Книга Хроника стрижки овец, страница 101. Автор книги Максим Кантор

Разделитель для чтения книг в онлайн библиотеке

Онлайн книга «Хроника стрижки овец»

Cтраница 101

– А вы ходили на Савонаролу?

– Мы были и придем еще!

И, надо сказать, ходили на проповеди регулярно, и толпа росла. Говорил монах страстно и по делу. Воруют ведь? И еще как воруют.

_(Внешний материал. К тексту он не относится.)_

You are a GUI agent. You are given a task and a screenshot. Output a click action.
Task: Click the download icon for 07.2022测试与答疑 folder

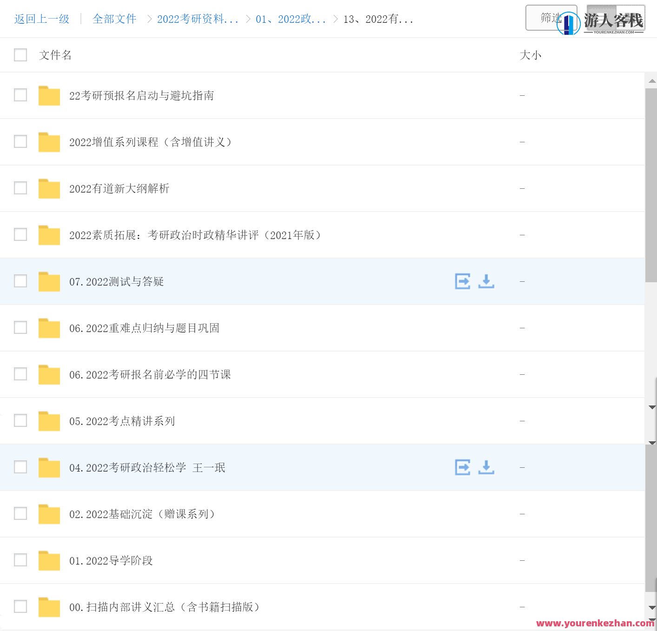486,281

Савонарола боролся, как сказали бы сейчас, с коррупцией. Он рассказывал, во что обходятся народу флорентийские праздники и бессмысленная роскошь палаццо; он определил конкретно, в чем состоит разница классов, как живут ремесленники и как живут нобили; он рассказал о том, какую роль играет искусство, ставшее декоративным, в развратной жизни двора; он сказал, что искусство перестало быть христианским – стало языческим; он перечислил преступления папской семьи.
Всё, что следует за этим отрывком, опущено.